When I was fifteen years old or so, mama took me to her hairdresser. The shop was centrally located in a storefront beside Sears, Roebuck and Company on North Irby Street. I thought I was getting a hair permanent, an event I dreaded. Frizzy, smelly, itchy curls for Easter. More frizzy, smelly, itchy curls for Christmas.

I pouted as I was draped in plastic and the leather chair pumped up to the appropriate level. My mood didn’t improve as mama whispered something to the beautician, gave me a pat and said she’d be in the cubicle next door.

The next thing I knew the circumference of my face and neck was being wrapped in cotton batting, as usual. Cold smelly chemicals were dabbed on my hair, just like usual.
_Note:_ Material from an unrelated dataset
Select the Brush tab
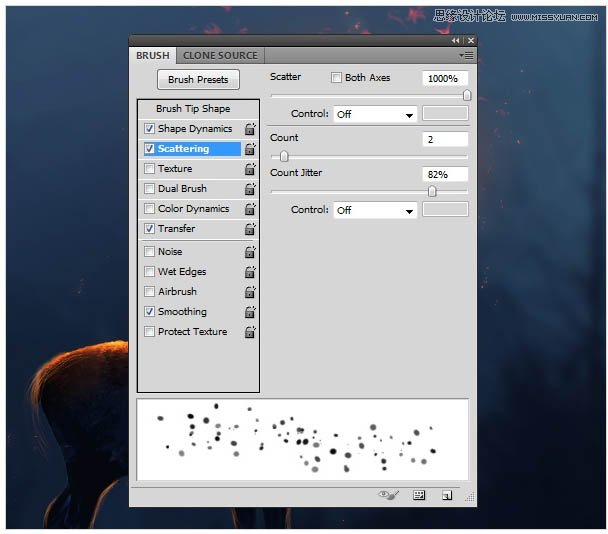Image resolution: width=608 pixels, height=534 pixels. click(153, 56)
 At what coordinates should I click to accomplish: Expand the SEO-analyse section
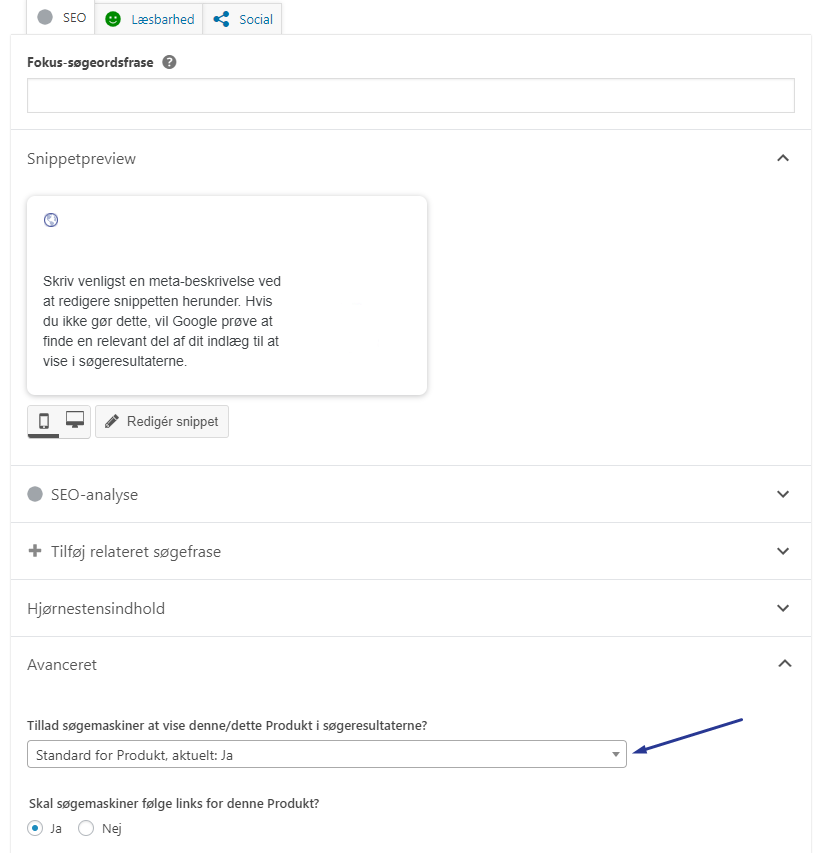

My head was encased in a plastic shower-cap, an egg timer was set and a magazine plopped into my hands.

Determined to make the best of it, I got engrossed in the romantic short story in the Redbook and tried to ignore the drips escaping down the back of my neck. “We’ll do the roll-ups in a bit,” the smiling lady said as she went out for a chat with mama.

Eventually the timer went off, the breezy beautician returned, peeked under the plastic, pronounced it “just right” and whirled me around to the sink for a rinse. Huddled under the noisy hair dryer, I finished Redbook, McCall’s magazine and an old Readers Digest before we got to the un-roll and the brush-out. Finally the smiling beautician presented me with a hand mirror.

Holy cow! My hair had undergone a miracle! It was no longer a mousy ash brown – it was now a lovely auburn brown. (I have never seen my natural hair color since.) I suddenly loved my mother fiercely – she understood, she really understood how much I had always admired her hair, how much I had always deplored mine.

Soon after that my whole family, grandparents and all, went to a movie at the Carolina Theater. It was rare for the grandparents to attend a movie – raising their family in the depression years they didn’t “hold with frivolous foofaraw.” But there they were standing in line just behind mama, daddy, Harold and me. 

In a gruff whisper, Da spoke into Mimi’s ear. “Betty’s sure gotten to be red-headed, ain’t she…” You could hear the question mark in his comment, wondering how on earth my hair had gone from brown to red.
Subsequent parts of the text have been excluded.